I always thought this was an excellent piece of work, a topical and paranoid political thriller that valued character and logic over needless action and manufactured heroics. Billy Ray is a smart and talented storyteller, and as usual, Chris Cooper and Laura Linney were both absolutely great. Cooper in particular turned in an anguished performance, and was robbed of Academy consideration. Why was this film released in February and not in October or November? But the biggest surprise was how good pretty-boy Ryan Phillippe was at playing a sketched-out, low-level office clerk who gets in way over his head with his secrets-stealing boss. The film has an appropriately ice-cold visual atmosphere (the brilliant Tak Fujimoto was the film’s ace cinematographer) and fleet pacing due to Jeffrey Ford’s tight editing, while the crispness of Ray’s intelligent screenplay, which he co-wrote with Adam Mazer and William Rotko, favors words over bullets as the ultimate weapons.

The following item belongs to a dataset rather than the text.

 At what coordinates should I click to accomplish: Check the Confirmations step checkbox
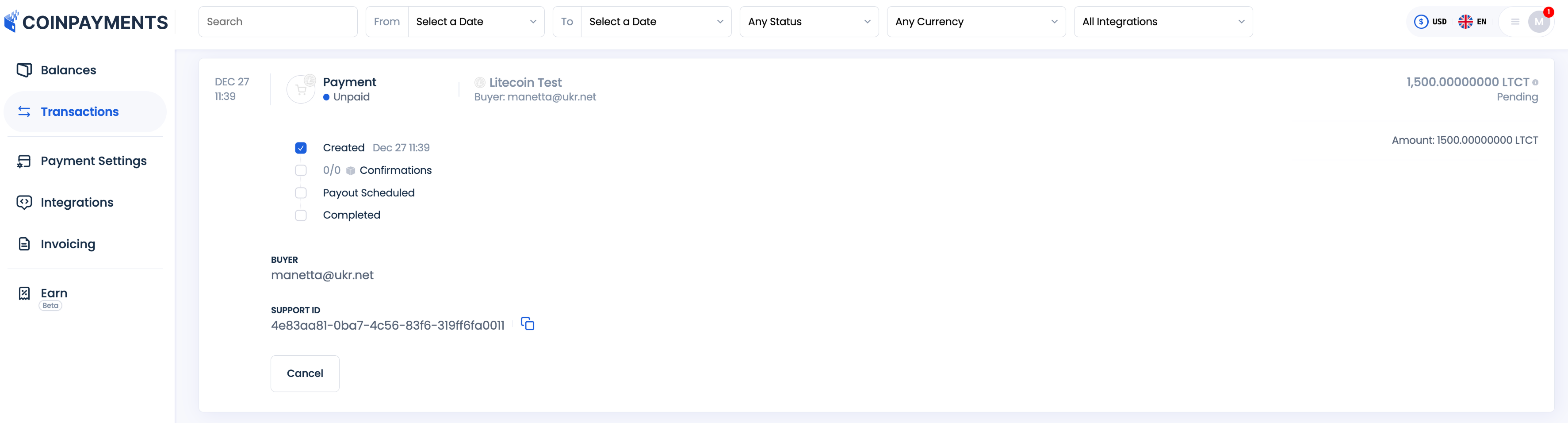301,170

Ray has had a great career as a writer, with the underrated WWII drama Hart’s War and creepy serial killer thriller Suspect Zero ranking as two cool screenplay credits, while recently, he contributed to the underappreciated State of Play remake by Kevin Macdonald and penned the riveting Captain Phillips for action auteur Paul Greengrass. He’s also responsible for writing and directing one of the best journalism thrillers of all time, the highly engrossing Shattered Glass, which is woefully undervalued, and features conclusive proof that Hayden Christensen is capable of a great performance. Breach tells a true story and does it with confidence and smarts, taking the audience into a shadowy world of government mystery and personal betrayal, and with Cooper’s sturdy performance anchoring the entire piece and an emotionally wrenching finale, this is a ripped-from-the-headlines thriller that truly deserves a Blu-ray upgrade – get on it Universal!